[Stored items]
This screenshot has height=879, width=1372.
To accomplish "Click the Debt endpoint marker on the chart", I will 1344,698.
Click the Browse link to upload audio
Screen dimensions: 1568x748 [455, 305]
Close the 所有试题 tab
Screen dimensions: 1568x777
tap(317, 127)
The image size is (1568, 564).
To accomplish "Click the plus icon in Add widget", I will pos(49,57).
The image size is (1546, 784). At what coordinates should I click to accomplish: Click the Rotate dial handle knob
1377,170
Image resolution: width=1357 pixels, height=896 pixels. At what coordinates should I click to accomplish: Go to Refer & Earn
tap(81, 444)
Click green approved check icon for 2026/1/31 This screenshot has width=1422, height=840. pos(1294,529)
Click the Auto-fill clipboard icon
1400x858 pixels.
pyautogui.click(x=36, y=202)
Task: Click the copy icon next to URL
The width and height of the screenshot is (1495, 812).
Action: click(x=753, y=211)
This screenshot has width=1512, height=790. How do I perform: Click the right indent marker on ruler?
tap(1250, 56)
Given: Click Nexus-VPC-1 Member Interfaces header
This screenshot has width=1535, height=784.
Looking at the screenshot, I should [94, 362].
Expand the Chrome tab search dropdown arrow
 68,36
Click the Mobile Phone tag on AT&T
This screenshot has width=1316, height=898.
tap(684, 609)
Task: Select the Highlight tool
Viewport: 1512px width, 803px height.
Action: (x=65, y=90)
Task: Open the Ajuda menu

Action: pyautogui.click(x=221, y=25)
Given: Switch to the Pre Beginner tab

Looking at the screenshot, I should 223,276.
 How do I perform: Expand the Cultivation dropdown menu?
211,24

◆ About this task: Now repeat the data exactly, keeping every line.

◆ Solution to this task:
This screenshot has height=879, width=1372.
To accomplish "Click the Debt endpoint marker on the chart", I will 1344,698.
Click the Browse link to upload audio
Screen dimensions: 1568x748 [455, 305]
Close the 所有试题 tab
Screen dimensions: 1568x777
tap(317, 127)
The image size is (1568, 564).
To accomplish "Click the plus icon in Add widget", I will pos(49,57).
The image size is (1546, 784). At what coordinates should I click to accomplish: Click the Rotate dial handle knob
1377,170
Image resolution: width=1357 pixels, height=896 pixels. At what coordinates should I click to accomplish: Go to Refer & Earn
tap(81, 444)
Click green approved check icon for 2026/1/31 This screenshot has width=1422, height=840. pos(1294,529)
Click the Auto-fill clipboard icon
1400x858 pixels.
pyautogui.click(x=36, y=202)
Task: Click the copy icon next to URL
The width and height of the screenshot is (1495, 812).
Action: click(x=753, y=211)
This screenshot has width=1512, height=790. How do I perform: Click the right indent marker on ruler?
tap(1250, 56)
Given: Click Nexus-VPC-1 Member Interfaces header
This screenshot has width=1535, height=784.
Looking at the screenshot, I should [94, 362].
Expand the Chrome tab search dropdown arrow
 68,36
Click the Mobile Phone tag on AT&T
This screenshot has width=1316, height=898.
tap(684, 609)
Task: Select the Highlight tool
Viewport: 1512px width, 803px height.
Action: (x=65, y=90)
Task: Open the Ajuda menu

Action: pyautogui.click(x=221, y=25)
Given: Switch to the Pre Beginner tab

Looking at the screenshot, I should 223,276.
 How do I perform: Expand the Cultivation dropdown menu?
211,24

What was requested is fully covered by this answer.